Ukrspecsystems
- Native name: Укрспецсистемс
- Type: LLC
- Industry: Arms industry
- Founded: 2014; 12 years ago in Ukraine
- Founder: Vyacheslav Kostyuk
- Headquarters: Kyiv, Ukraine
- Key people: Dmytro Khasapov
- Products: Unmanned combat aerial vehicles
- Website: ukrspecsystems.com

= Ukrspecsystems =

Ukrainian military drone company

Ukrspecsystems /ˌjuːˈkrspɛkˈsɪstəmz/ (also written as UkrSpecSystems) is a Ukrainian company that makes unmanned combat aerial vehicles (UCAV).

== History ==
The company was founded in 2014 by Kostyuk Vyacheslav Nikolaevich at the beginning of the Russian occupation of Crimea.

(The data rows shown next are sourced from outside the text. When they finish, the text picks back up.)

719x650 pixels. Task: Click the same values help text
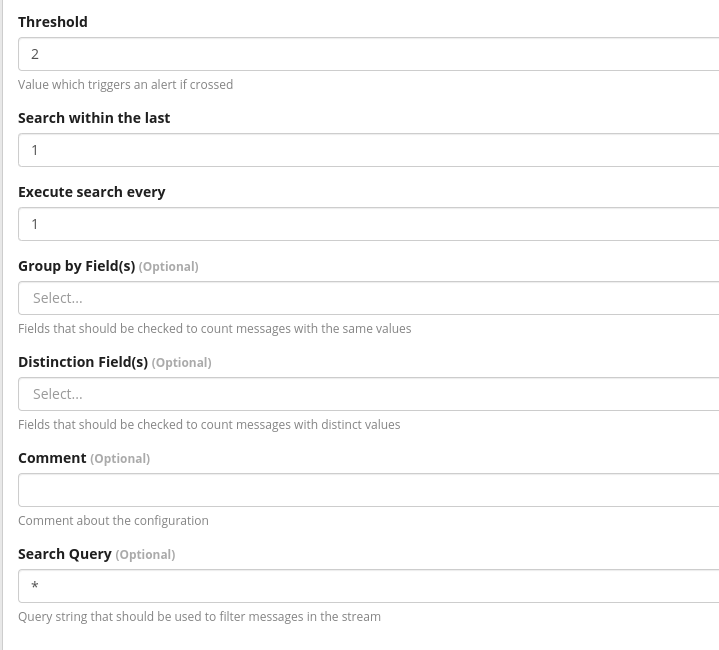pos(214,329)
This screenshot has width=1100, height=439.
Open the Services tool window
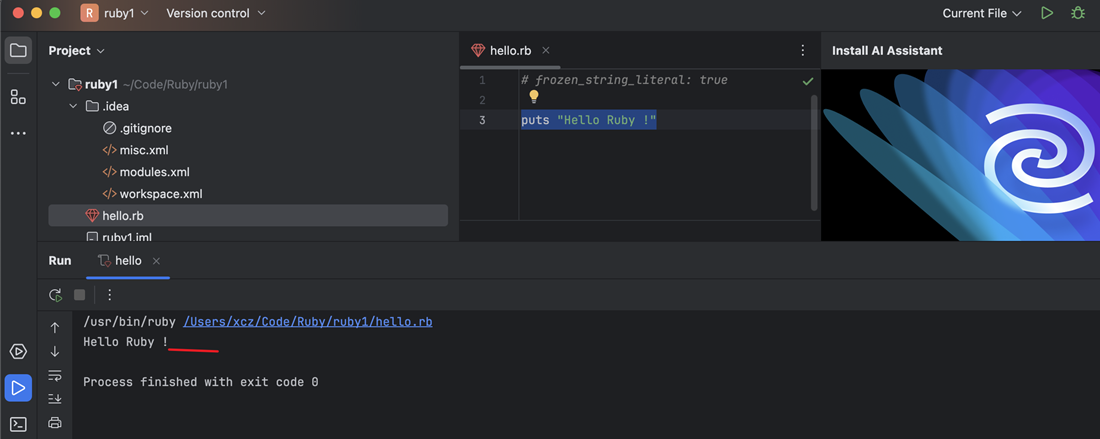18,352
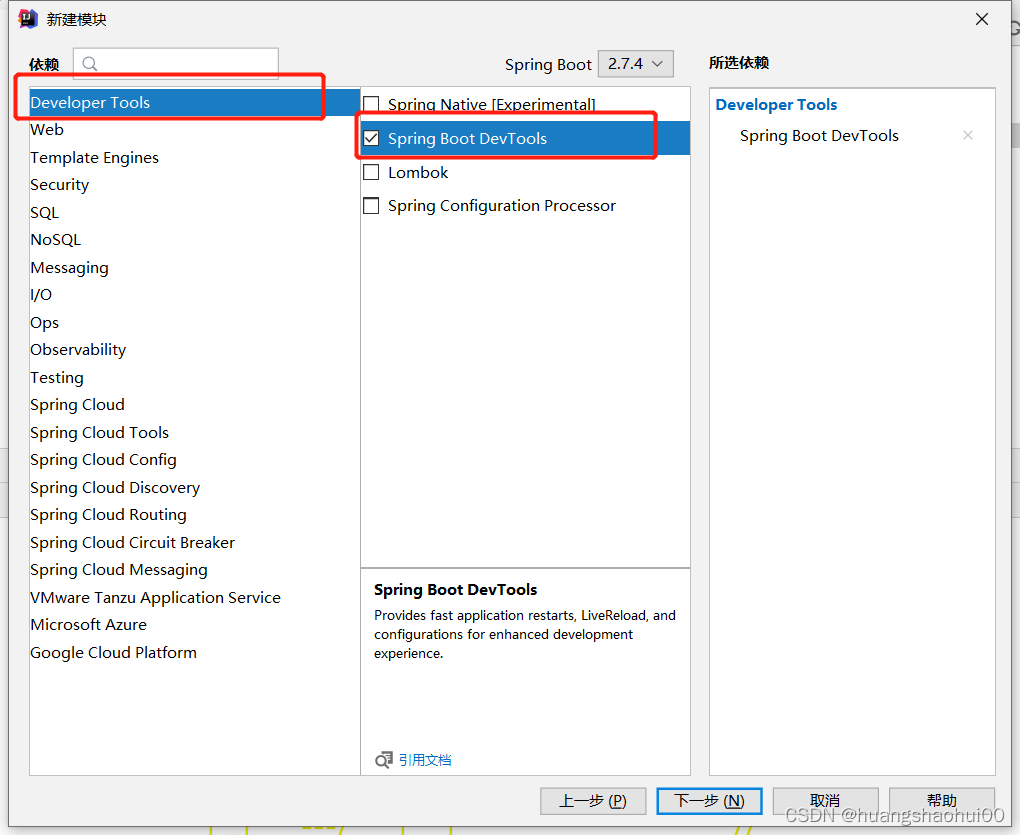Cancel the dialog via 取消 button
The width and height of the screenshot is (1020, 835).
pos(826,800)
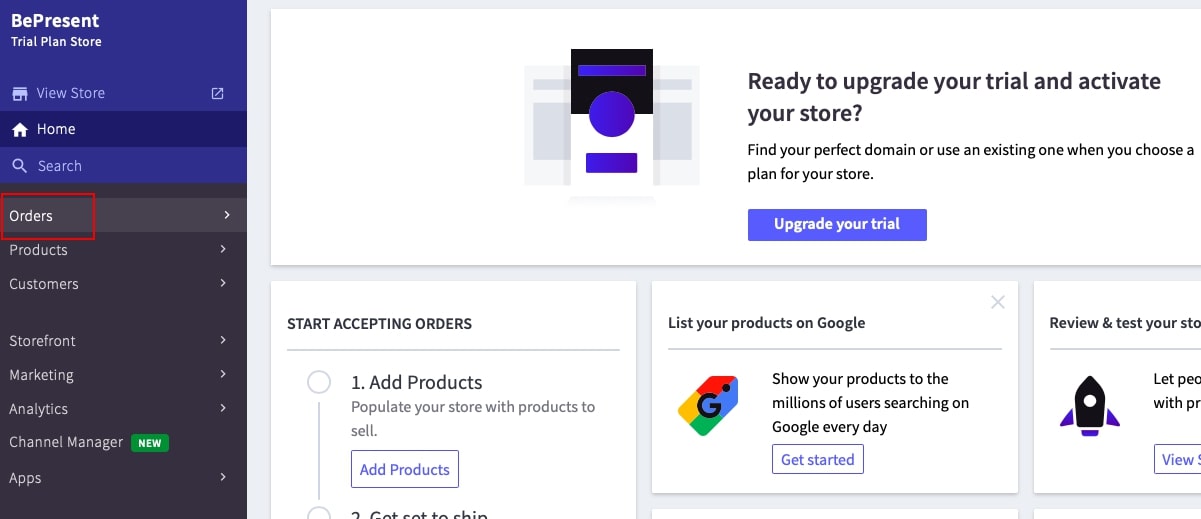Image resolution: width=1201 pixels, height=519 pixels.
Task: Click the upgrade trial store illustration
Action: click(612, 125)

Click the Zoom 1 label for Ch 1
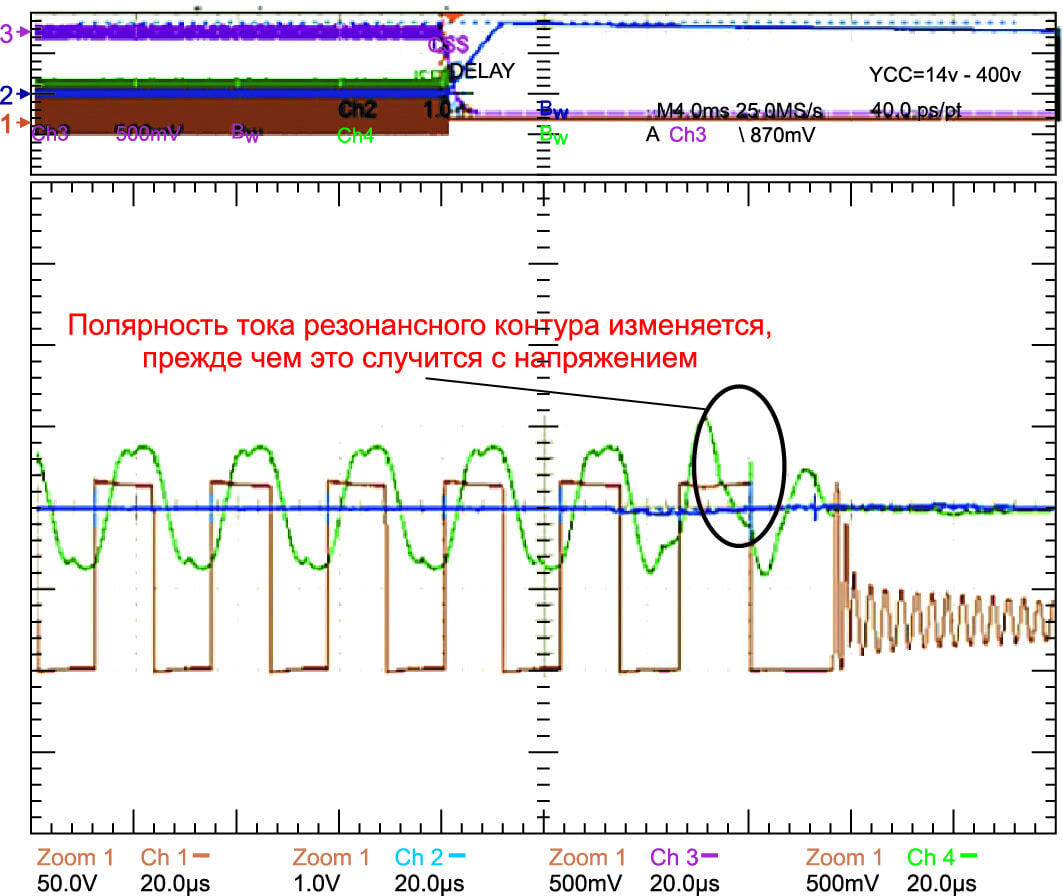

Introduced the Mini Shark combat drone at International Defence Industry Fair 2023 in Istanbul.

In February 2026, the first plant of the Ukrspecsystems production complex will begin operations in London.

== Products ==
PD-2 has a range of 200 km with 8 hours of flight time and 55 kg maximum takeoff weight. It has a 5-meter wingspan.

Shark has a range of 60 km with 4 hours of flight time and 12 kg maximum takeoff weight. It has a 4-meter wingspan.

Mini Shark has a range of 30 km with 2 hours of flight time and 5 kg maximum takeoff weight. It has a 2-meter wingspan.